> [The task]: In the film review below, which neuroscientist's work does the documentary follow?

Free the Mind

Spirituality & Health Magazine
reviewed by Bilge Ebiri

Directed by Phie Ambo

We’ve seen plenty of documentaries that seek to reveal the benefits of alternative therapies. Often these films are informative but unengaging. So Phie Ambo’s documentary, which follows the efforts of the neuroscientist Richard Davidson as he applies holistic practices such as meditation and yoga to the treatment of PTSD and ADHD, turns out to be a welcome surprise.

Opening with a scene depicting a young boy with ADHD as he tearfully discusses with his teacher his fear of an elevator, Free the Mind is a film that seems to be in love with the faces of its subjects. The film focuses on three individuals—two veterans suffering from PTSD and one young child with ADHD—and charts the at times remarkable progress they make under the care of Davidson and his team. If that seems like an odd grouping of individuals, it is, but the film never seems thrown together. Instead, we sense that part of the point here is to make connections that ordinarily wouldn’t be made: We don’t think that a young child and a war-ravaged soldier suffer maladies that have anything to do with the other’s, but the success of Davidson’s treatment suggests that on some level they do.

In a way, through its contemplative, steady gaze, Free the Mind is a film that practices the mindfulness it preaches. It’s intimate, beautiful—and also, on some deep level, respectful. As a result, it’s one of the more powerful documentaries about medicine you’ll see.

> [Excerpted data]:
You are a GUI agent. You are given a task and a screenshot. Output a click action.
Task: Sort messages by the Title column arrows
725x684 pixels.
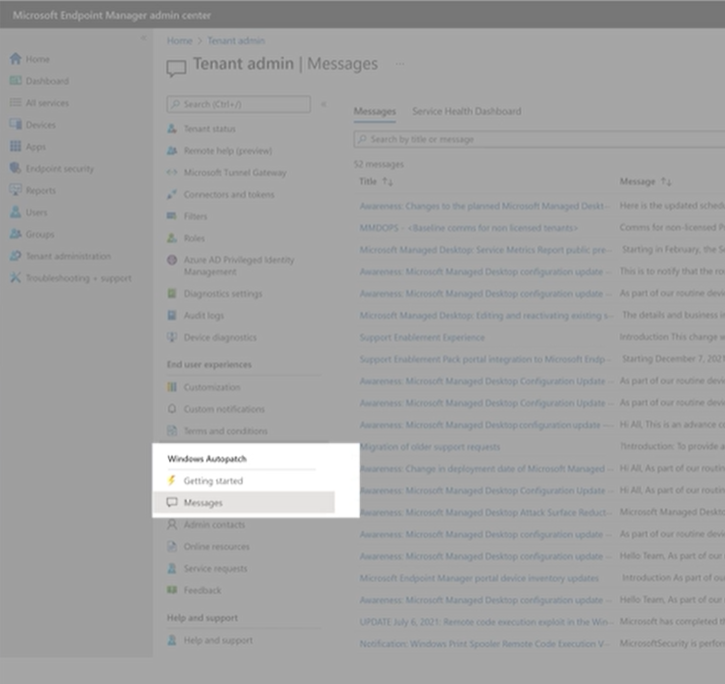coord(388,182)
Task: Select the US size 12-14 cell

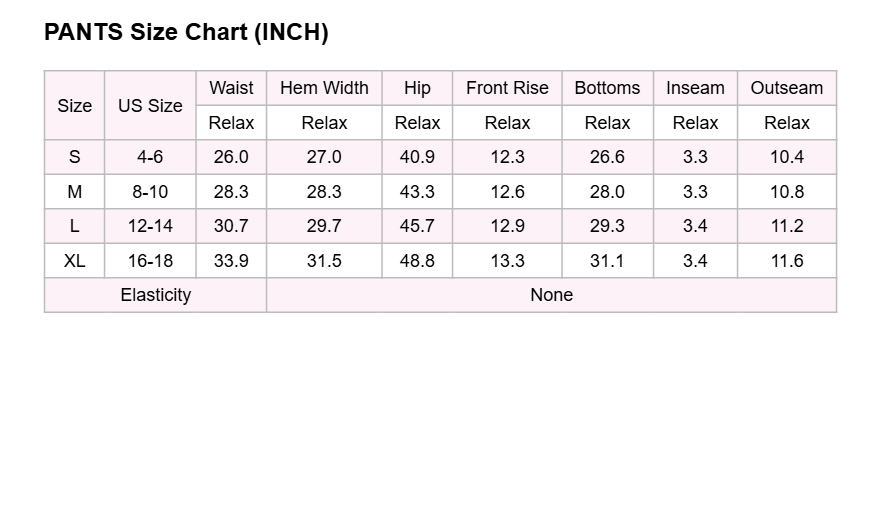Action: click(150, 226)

==

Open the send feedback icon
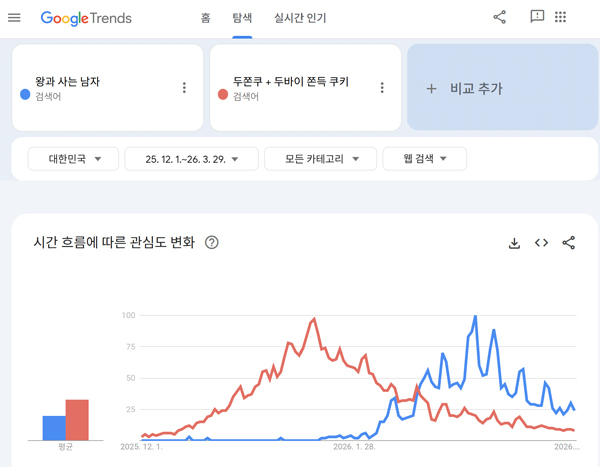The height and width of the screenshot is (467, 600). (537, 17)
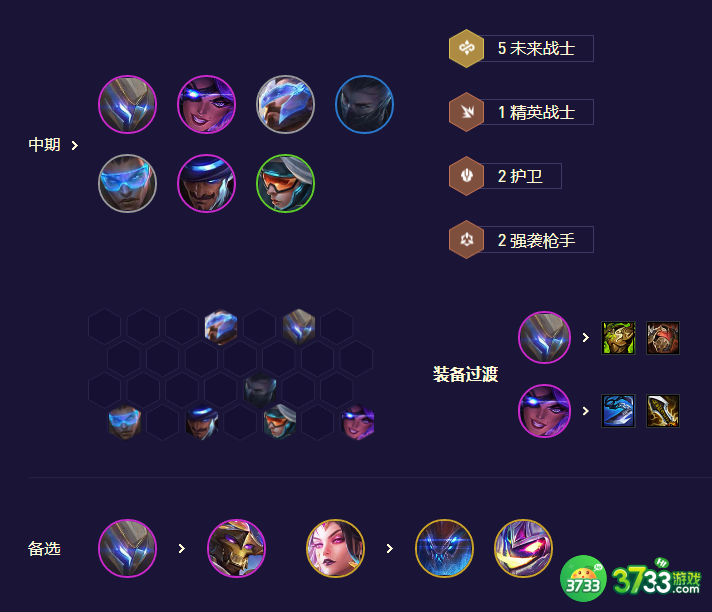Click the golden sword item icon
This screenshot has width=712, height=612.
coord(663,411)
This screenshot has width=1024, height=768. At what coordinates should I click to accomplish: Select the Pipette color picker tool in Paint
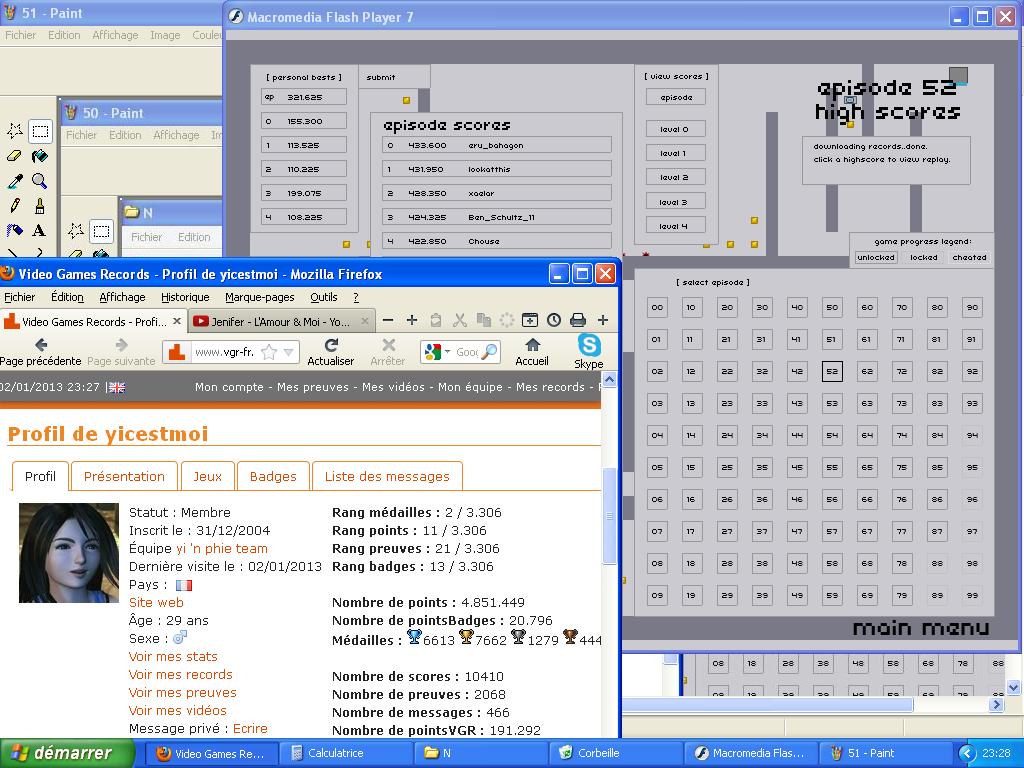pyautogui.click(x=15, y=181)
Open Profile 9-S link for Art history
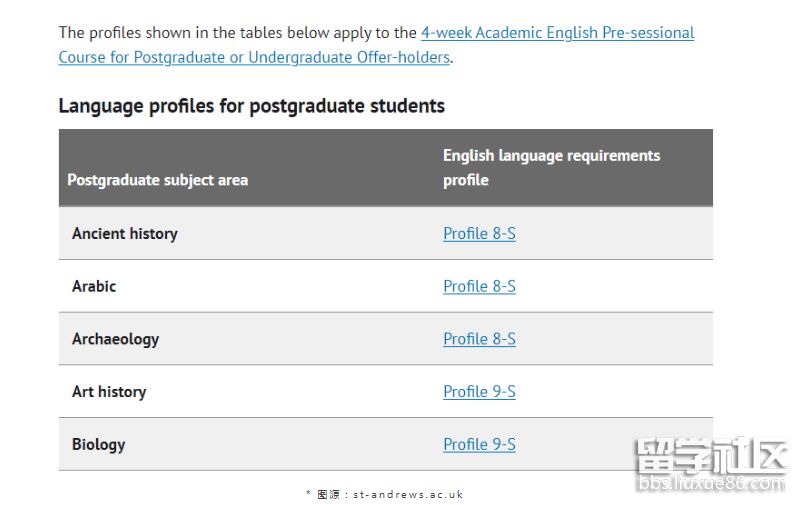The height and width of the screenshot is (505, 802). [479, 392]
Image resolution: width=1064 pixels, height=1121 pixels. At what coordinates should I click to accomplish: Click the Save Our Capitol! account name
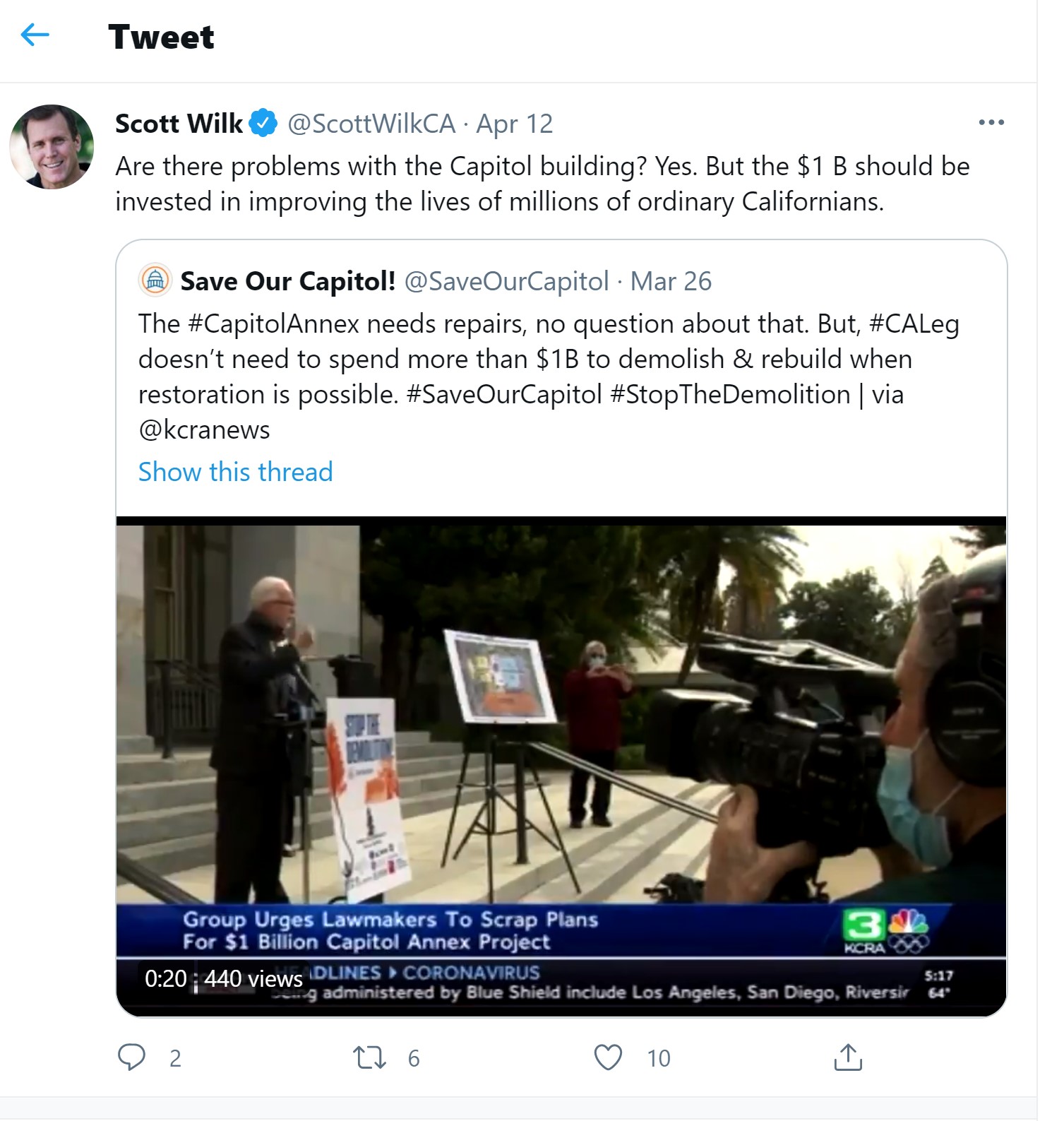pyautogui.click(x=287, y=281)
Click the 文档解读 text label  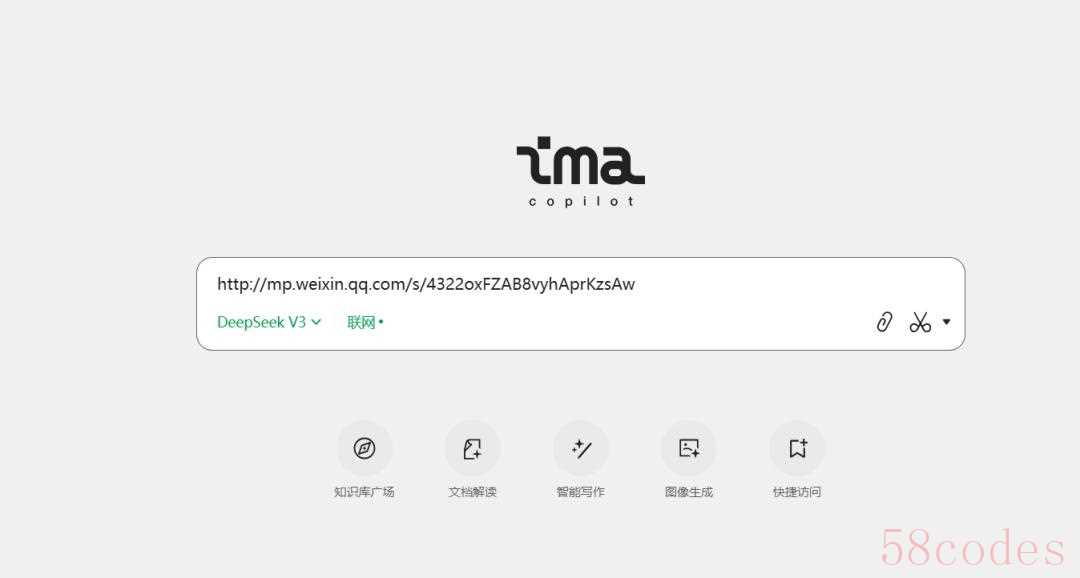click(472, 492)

> [Exercise output]: Richard Davidson